The Cathedral of Palermo was built by the Norman Kings, in the place where a mosque had been erected by the muslim governors of Sicily. The church has many features recalling the norman churches in northern France and in England, whilst some others are due to the contamination of norman, muslim and byzantine culture, that is peculiar of the so-called “arab-norman” architecture of medieval Sicily. In the XVIth century the Cathedral has been enriched by additions that did not affect its medieval features: a portico and a sacristy on the southern front, a sculptural decoration in the main apse.
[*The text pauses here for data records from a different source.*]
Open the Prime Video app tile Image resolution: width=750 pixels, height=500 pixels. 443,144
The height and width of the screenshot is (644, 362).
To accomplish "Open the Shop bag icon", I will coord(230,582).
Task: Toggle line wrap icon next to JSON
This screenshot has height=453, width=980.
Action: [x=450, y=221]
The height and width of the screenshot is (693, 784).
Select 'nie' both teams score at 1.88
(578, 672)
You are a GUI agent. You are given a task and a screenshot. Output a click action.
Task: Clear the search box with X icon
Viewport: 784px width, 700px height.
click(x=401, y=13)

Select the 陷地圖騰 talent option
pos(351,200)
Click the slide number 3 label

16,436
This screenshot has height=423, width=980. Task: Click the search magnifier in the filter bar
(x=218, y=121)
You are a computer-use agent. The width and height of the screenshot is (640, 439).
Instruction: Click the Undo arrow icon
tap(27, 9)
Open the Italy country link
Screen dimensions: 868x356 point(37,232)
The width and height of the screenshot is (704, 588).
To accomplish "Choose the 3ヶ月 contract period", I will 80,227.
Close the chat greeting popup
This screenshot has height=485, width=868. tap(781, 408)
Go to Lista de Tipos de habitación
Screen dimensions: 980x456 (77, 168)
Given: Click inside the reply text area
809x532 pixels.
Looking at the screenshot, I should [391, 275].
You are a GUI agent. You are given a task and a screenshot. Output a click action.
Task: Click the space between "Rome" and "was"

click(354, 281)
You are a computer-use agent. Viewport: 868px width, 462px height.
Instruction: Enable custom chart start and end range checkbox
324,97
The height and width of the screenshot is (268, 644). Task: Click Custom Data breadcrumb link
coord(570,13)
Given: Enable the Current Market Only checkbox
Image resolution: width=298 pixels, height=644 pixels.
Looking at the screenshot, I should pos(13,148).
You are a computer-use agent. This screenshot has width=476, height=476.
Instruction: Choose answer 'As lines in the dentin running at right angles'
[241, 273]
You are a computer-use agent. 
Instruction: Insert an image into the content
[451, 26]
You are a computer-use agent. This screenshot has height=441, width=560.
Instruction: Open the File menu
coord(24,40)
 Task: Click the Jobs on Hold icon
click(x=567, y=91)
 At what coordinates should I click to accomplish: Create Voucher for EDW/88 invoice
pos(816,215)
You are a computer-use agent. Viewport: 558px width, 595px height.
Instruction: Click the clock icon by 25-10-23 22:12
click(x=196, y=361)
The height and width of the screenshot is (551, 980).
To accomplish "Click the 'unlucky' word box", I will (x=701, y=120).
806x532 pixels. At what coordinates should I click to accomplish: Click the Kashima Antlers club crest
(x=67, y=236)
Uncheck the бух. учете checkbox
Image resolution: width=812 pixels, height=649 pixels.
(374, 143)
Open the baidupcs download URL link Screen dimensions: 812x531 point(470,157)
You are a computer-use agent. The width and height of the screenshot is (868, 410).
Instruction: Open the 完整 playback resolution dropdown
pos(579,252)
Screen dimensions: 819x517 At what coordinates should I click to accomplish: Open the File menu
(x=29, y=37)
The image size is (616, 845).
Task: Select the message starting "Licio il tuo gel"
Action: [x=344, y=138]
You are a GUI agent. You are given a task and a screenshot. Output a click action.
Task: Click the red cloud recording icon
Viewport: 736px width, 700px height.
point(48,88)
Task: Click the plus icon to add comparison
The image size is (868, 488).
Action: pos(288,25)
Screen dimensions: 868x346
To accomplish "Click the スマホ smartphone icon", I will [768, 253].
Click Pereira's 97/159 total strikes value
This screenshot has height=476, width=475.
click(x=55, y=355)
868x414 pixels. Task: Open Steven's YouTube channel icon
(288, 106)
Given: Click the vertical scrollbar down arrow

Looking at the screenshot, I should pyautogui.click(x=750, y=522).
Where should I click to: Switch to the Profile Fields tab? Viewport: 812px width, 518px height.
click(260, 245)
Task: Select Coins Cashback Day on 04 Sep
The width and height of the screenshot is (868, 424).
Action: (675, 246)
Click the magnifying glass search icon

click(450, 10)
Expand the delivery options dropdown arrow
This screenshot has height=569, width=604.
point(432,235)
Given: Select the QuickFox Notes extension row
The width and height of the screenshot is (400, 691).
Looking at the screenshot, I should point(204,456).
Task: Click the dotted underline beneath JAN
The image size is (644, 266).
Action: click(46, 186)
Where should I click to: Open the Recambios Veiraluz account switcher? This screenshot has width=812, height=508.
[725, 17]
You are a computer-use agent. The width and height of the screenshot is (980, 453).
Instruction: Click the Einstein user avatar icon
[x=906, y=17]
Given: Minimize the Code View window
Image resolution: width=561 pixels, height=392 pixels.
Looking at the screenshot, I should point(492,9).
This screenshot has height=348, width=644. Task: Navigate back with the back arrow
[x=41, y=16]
It was at the end of the XVIIIth century that the church underwent huge and extensive transformations, that deeply altered its original shape.What remains of the “enriched” Medieval church are some perspective drawings from the XVIIIth century, that cannot be used as a source for metric or proportional data, since they were commissioned when particular religious offices were celebrated, and their purpose was simply the celebration of the magnificence of the church.The Cathedral has been surveyed with topographic and laser scanning devices; some decorative elements have been surveyed with a structured light scanner.The purpose of the survey is to detect, in the actual church, all the elements survived to the transformations, and propose a virtual reconstruction of some features of monument before the end of the XVIIIth century.3D modeling from survey data and features depicted in historic drawings have been integrated so to achieve a correct historic interpretation and a properly-dimensioned virtual reconstruction.Spherical images of the 3D reconstructive model and of the Cathedral in its actual shape have been superimposed so to highlight the differences and display hidden elements of the previous cathedral.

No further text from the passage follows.